Helen McEntee, Minister of State for European Affairs, stated, “Revenue will have 400 additional customs staff trained and in place by the end of March, and they can recruit an additional 200 by the end of this year. The Department of Agriculture, Food and the Marine is implementing the necessary steps to facilitate more Sanitary and Phytosanitary (SPS) controls. Veterinary personnel and 70 other support staff are now being recruited to implement animal and health (SPS) checks, as are 61 extra Environmental Health Staff”.
While an alternative for the Tripartite Agreement has not yet come closer to being agreed, the Irish Thoroughbred Breeders Association (ITBA) remains positive and in early February hosted a 2019 Action Plan, at which Michael Treacy, the ITBA EU consultant, warned a Brexit no-deal is the worst possible outcome from all points of view.
Treacy emphasised the ITBA had been very significant at key EU meetings and assured the audience the EU Commission has stated it will engage with affected Member States and endeavour to assist, saying of the thoroughbred industry in particular, “Everyone in Brussels is really aware of the problems we have”.
Treacy later accompanied the European Federation of Thoroughbred Breeders’ Associations (EFTBA) Chairman Joe Hernon with a delegation to Brussels, highlighting the concerns of the European thoroughbred industry, which contributes in excess of €100bn to the EU economy, with around €800m of thoroughbreds sold annually. Approximately 220,000 people are employed in the equine industry throughout Europe.
The delegation also included Hubert Honore and Paul Marie Gadot of France, Andreas Tiedtke of Germany, Giovanna Romano of Italy and Des Leadon, EFTBA veterinary consultant. The EFTBA delegates met with senior EU officials, including EU Commissioner for Agriculture Phil Hogan, and Dr Alf-Eckbert Fussel, EU Commission’s Directorate General on Animal Health.
One of the concerns raised was the free movement and transportation of thoroughbreds post-Brexit. Hernon confirmed, “The EU Commission and the respective Departments of Agriculture appear to be well-versed in our needs and desires for international trade to continue”.
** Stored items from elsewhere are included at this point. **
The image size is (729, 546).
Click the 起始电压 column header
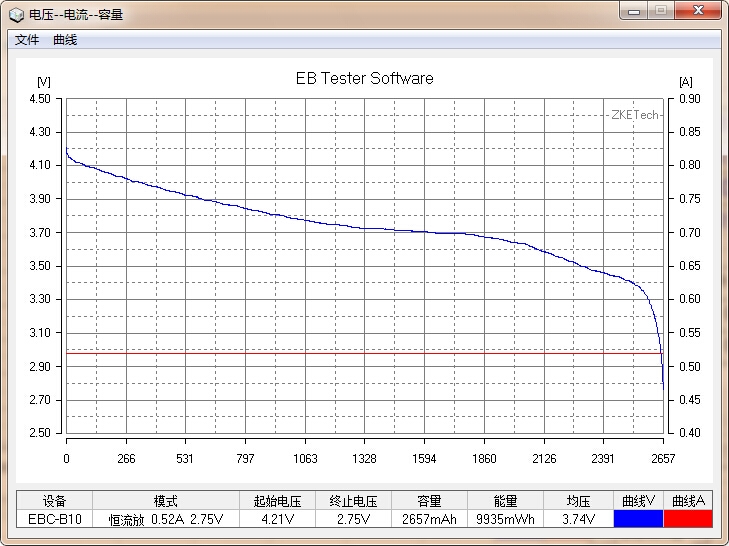click(x=277, y=501)
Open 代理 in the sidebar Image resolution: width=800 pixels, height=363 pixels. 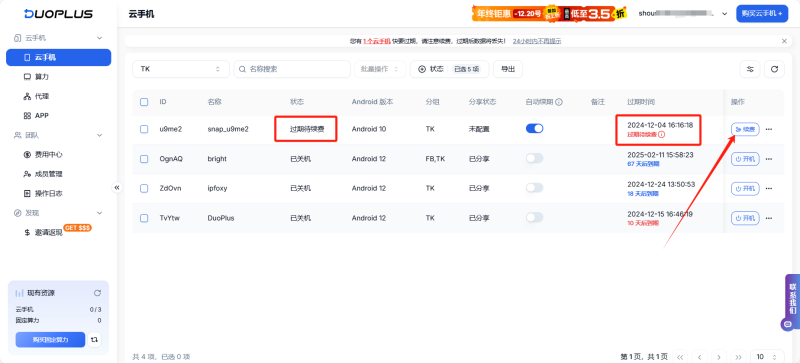tap(42, 96)
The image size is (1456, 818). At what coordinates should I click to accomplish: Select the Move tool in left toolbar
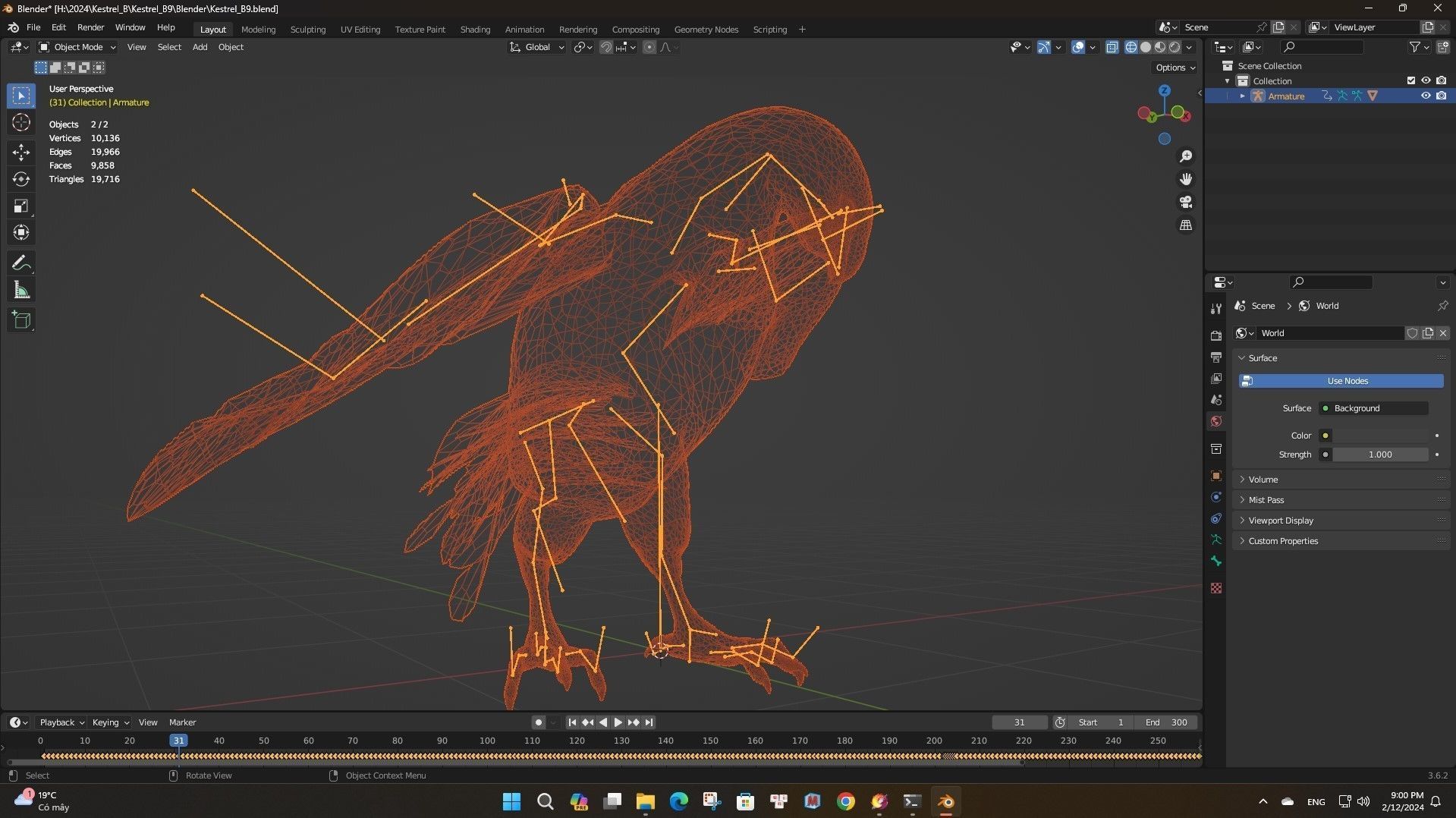pyautogui.click(x=21, y=153)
Ireland’s Tánaiste (deputy prime minister), Simon Coveney, was among those addressing the ITBA Action Plan seminar and concluded, “Ireland has extraordinary solidarity across Europe. This is a sector that is extremely exposed to the wrong outcome. We need racing and equine health managed on an all-Ireland basis but don’t have an agreement from the UK on that yet. The derogation for movement of livestock is applicable to Member States only and not Third Countries. If the UK leaves with no-deal, there will be 100% animal inspection at the border”.